ABOUT THIS TASK: Your reply must consist of the data below, reproduced character for character.

Items listed in a dataset:
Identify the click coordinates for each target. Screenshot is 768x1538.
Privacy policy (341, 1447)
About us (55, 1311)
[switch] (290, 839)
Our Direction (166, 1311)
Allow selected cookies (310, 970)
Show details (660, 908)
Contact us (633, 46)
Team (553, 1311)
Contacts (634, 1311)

RESPONSE TO THIS TASK:
Identify the click coordinates for each target. Screenshot is 768x1538.
Privacy policy (341, 1447)
About us (55, 1311)
[switch] (290, 839)
Our Direction (166, 1311)
Allow selected cookies (310, 970)
Show details (660, 908)
Contact us (633, 46)
Team (553, 1311)
Contacts (634, 1311)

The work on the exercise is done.